U-Hall not only is the smallest arena within the ACC, but Holland says it is run down. "The place is dirty," he said. "You've got to have facilities that are nice. I'm not saying that we should build [a new arena], but we did not do the little things we should have done."

Holland talks about Duke's Cameron Indoor Stadium, 50 years old but refurbished within the past two seasons. "Duke has turned a negative into a positive," he said.

Copeland concedes something must be done cosmetically at U-Hall. A new arena has been authorized for UVa, but no timetable has been set to begin the fund-raising campaign. Copeland is telling all coaching contacts not to consider a new building as a possible reason for interest in this job.

So where does UVa stand?

It is losing its best coach. But it is possible that a replacement, with a different style, could bring a greater sense of excitement to Virginia basketball.

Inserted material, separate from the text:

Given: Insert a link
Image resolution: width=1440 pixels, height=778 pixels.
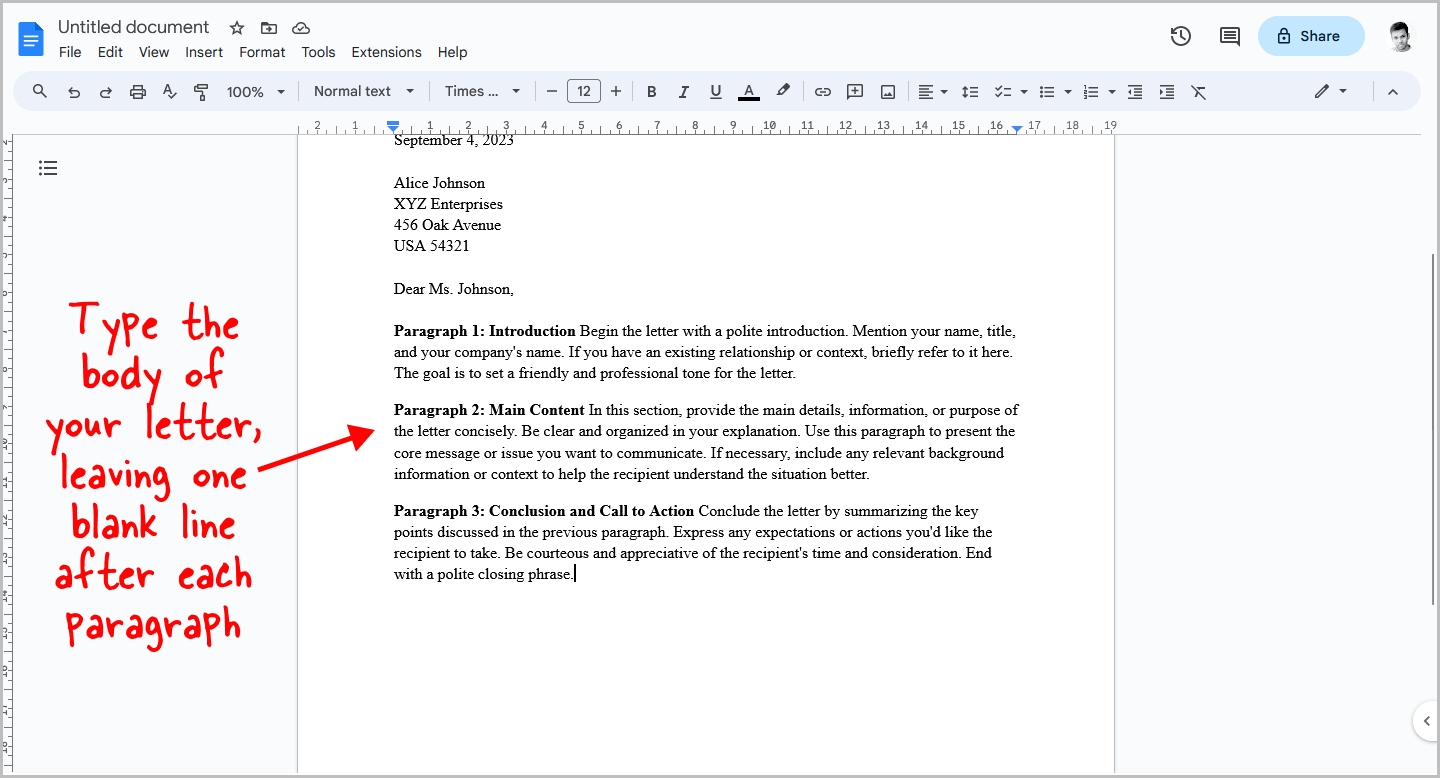Looking at the screenshot, I should [822, 91].
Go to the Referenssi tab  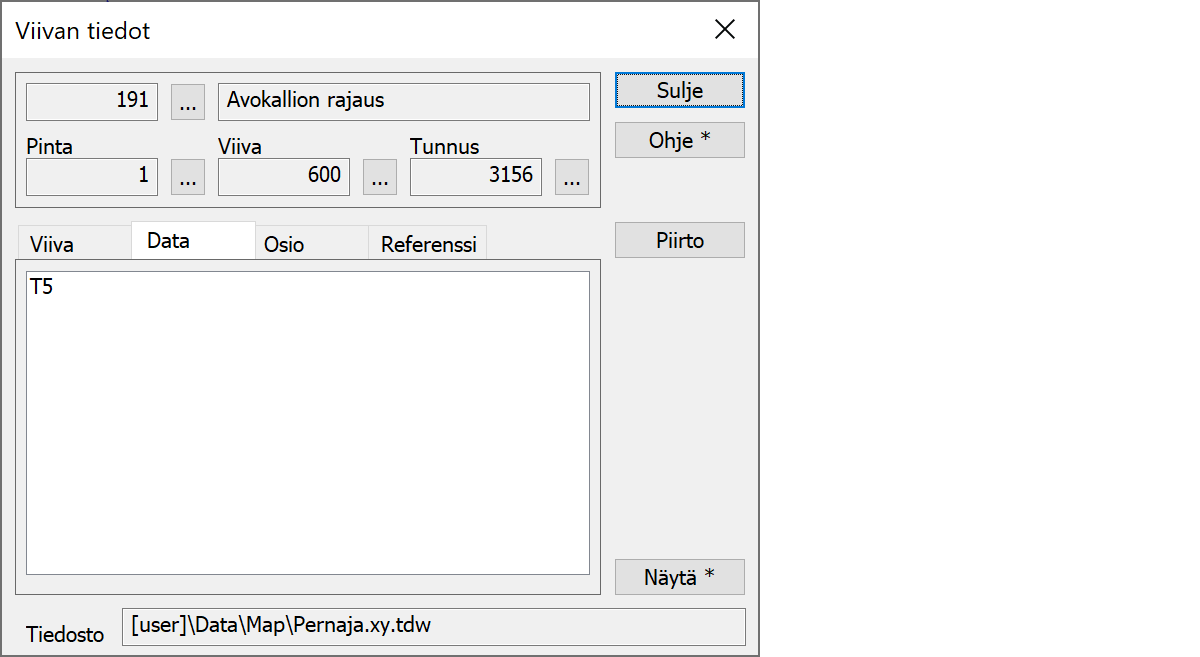pos(428,245)
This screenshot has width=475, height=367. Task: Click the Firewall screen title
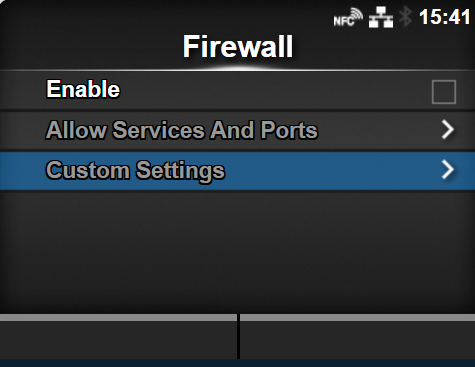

Ultimately, however, the coach will have to win. They love Pitino in Kentucky now, but in the near future, 14-14 won't be good enough. That always is the way, no matter how imposing the competition.

Since Holland is so respected as a floor coach, since his legacy has been to win most often as an underdog, even his greatest critic can't expect the new man to be better at Xs and Os.

Therefore, the fan emphasis has dwelled on up-tempo play and recruiting.

Duke found Krzyzewski when nobody knew who he was. That's what the UVa faithful expect out of Copeland, who has had plenty of time to scour the field.

Considering the quality of man that UVa is losing, Copeland needed that search period. A lot of coaches out there want UVa. But which of them is Mr. Right?